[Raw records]
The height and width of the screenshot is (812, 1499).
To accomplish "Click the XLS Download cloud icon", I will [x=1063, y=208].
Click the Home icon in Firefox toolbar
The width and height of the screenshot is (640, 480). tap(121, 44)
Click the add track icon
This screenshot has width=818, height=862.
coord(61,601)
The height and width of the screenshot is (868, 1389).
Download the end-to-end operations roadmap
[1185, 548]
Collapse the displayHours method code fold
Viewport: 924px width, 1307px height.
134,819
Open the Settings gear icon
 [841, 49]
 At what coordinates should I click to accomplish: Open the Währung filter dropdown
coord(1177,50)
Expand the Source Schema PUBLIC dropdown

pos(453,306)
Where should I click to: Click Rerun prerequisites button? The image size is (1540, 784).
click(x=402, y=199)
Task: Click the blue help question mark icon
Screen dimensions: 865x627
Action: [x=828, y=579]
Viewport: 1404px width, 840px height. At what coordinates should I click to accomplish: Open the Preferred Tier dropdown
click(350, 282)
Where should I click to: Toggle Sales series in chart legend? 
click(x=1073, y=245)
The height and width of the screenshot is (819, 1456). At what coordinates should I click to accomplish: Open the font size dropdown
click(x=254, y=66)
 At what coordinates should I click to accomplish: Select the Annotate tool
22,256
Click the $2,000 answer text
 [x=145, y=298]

▶ _THE PROBLEM_: Lay out the lines of all the items as a JSON list of strings, one string per line, leaving out any blank lines.

▶ _RESULT OF THE TASK_:
[
  "The height and width of the screenshot is (812, 1499).",
  "To accomplish \"Click the XLS Download cloud icon\", I will [x=1063, y=208].",
  "Click the Home icon in Firefox toolbar",
  "The width and height of the screenshot is (640, 480). tap(121, 44)",
  "Click the add track icon",
  "This screenshot has width=818, height=862.",
  "coord(61,601)",
  "The height and width of the screenshot is (868, 1389).",
  "Download the end-to-end operations roadmap",
  "[1185, 548]",
  "Collapse the displayHours method code fold",
  "Viewport: 924px width, 1307px height.",
  "134,819",
  "Open the Settings gear icon",
  " [841, 49]",
  " At what coordinates should I click to accomplish: Open the Währung filter dropdown",
  "coord(1177,50)",
  "Expand the Source Schema PUBLIC dropdown",
  "pos(453,306)",
  "Where should I click to: Click Rerun prerequisites button? The image size is (1540, 784).",
  "click(x=402, y=199)",
  "Task: Click the blue help question mark icon",
  "Screen dimensions: 865x627",
  "Action: [x=828, y=579]",
  "Viewport: 1404px width, 840px height. At what coordinates should I click to accomplish: Open the Preferred Tier dropdown",
  "click(350, 282)",
  "Where should I click to: Toggle Sales series in chart legend? ",
  "click(x=1073, y=245)",
  "The height and width of the screenshot is (819, 1456). At what coordinates should I click to accomplish: Open the font size dropdown",
  "click(x=254, y=66)",
  " At what coordinates should I click to accomplish: Select the Annotate tool",
  "22,256",
  "Click the $2,000 answer text",
  " [x=145, y=298]"
]